*PASSAGE AFFICHÉ*:
□ □ □ □ □
27.11.07

| Soka Gakkai et la tradition démocratique |

La question de la démocratie soulève de multiples interrogations. La confusion qui règne sur la notion même de démocratie est, en France (et ailleurs), l'une des principales sources de polémiques à l'intérieur et vis-à-vis du mouvement Soka. Mais Soka Gakkai est-elle une organisation démocratique ?

Dans sa définition, Soka Gakkai est une société, c'est-à-dire une association de personnes physiques ayant pour objet commun la création des valeurs telle qu'elle est comprise au travers de la Théorie des valeurs (Kachi Sozo), exposée et pensée par T. Makiguchi. Ce dernier l'avait pensée comme un club académique d'enseignants et de personnel du système pédagogique japonais. Mais très rapidement, Makiguchi va réunir la théorie de la création des valeurs et la pratique du bouddhisme de Nichiren Daishonin dans un seul et même mouvement.

Entouré d'un groupe d'intellectuels et d'enseignants, il mène une action de prosélytisme assez forte mais localisée dans le Japon expansionniste des années 30. La soka (Kyoiku) Gakkai de l'époque n'a pas de structure politique et ne fonctionne pas selon un schéma de représentation démocratique. Le recrutement dans l'organisation académique procédant de l'adhésion au culte du bouddhisme de l'école Nichiren Shoshu, les responsabilités et les positions sont dépendantes du nombre de convertis, modéré par le niveau d'érudition religieuse. Le corps monastique conserve à cette époque un ascendant puissant hérité des structures médiévales de l'administration Tokugawa. il demeure le garant de l'orthodoxie religieuse et philosophique.
□ □ □ □ □
*ENTRÉES FOURNIES*:
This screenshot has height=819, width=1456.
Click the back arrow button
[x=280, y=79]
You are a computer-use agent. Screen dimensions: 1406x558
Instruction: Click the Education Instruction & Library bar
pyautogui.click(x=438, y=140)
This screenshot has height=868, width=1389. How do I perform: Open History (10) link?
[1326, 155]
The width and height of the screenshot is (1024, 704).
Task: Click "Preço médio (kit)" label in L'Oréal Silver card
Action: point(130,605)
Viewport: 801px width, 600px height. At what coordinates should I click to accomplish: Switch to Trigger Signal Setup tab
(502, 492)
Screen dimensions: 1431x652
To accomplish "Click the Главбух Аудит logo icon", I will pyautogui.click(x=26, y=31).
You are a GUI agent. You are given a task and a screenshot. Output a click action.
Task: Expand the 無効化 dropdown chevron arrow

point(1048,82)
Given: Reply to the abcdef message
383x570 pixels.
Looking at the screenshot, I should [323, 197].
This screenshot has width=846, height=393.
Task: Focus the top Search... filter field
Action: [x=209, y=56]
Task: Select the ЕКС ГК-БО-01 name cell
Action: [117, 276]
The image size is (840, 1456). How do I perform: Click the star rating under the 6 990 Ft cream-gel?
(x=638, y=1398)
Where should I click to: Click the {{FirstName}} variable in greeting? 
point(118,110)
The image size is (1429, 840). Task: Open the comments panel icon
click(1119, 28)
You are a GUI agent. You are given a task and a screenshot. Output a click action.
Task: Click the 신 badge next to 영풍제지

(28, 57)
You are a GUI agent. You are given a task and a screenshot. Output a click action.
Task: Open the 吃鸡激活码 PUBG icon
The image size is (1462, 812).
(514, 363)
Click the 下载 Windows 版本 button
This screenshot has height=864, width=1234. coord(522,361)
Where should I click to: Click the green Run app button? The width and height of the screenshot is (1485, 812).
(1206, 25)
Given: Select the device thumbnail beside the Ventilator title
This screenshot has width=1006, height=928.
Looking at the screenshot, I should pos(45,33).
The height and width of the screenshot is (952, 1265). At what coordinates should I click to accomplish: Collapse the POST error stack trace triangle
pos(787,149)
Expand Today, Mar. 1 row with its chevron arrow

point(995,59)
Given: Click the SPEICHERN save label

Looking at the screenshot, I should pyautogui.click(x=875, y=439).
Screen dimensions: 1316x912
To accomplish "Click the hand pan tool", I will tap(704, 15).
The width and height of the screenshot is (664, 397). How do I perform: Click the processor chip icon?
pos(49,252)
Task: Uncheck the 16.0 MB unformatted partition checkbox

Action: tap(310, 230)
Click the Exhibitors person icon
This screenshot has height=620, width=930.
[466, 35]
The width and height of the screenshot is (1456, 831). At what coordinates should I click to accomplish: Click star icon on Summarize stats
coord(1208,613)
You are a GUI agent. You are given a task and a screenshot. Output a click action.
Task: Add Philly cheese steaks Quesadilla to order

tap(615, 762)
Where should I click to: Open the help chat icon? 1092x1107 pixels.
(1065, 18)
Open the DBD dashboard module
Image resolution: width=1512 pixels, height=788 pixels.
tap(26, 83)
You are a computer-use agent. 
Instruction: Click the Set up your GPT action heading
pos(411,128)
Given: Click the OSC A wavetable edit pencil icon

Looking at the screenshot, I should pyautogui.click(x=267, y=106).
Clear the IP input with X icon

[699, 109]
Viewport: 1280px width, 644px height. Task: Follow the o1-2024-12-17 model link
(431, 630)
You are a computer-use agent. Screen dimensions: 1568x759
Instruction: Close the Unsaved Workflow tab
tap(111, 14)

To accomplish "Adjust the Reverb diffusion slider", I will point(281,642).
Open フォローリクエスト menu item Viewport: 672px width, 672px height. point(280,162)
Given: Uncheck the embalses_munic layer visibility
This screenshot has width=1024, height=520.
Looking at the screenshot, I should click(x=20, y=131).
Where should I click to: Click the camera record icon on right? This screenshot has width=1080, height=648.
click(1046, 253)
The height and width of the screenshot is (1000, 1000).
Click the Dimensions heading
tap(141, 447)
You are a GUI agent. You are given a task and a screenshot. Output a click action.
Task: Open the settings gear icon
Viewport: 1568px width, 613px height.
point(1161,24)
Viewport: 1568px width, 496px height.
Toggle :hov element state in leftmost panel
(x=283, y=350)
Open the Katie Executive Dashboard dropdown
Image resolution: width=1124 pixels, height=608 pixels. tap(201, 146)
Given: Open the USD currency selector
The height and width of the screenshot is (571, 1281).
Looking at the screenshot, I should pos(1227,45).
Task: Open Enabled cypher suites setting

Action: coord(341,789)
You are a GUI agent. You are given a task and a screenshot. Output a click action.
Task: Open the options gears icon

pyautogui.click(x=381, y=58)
□ □ □ □ □
Reproduisez à l'identique le passage sur Soka Gakkai et la démocratie, en commençant par « La question de » et en poursuivant jusqu'à « organisation démocratique ? ». La liste provient d'une source distincte du passage.

*RÉPONSE À L'EXERCICE*:
La question de la démocratie soulève de multiples interrogations. La confusion qui règne sur la notion même de démocratie est, en France (et ailleurs), l'une des principales sources de polémiques à l'intérieur et vis-à-vis du mouvement Soka. Mais Soka Gakkai est-elle une organisation démocratique ?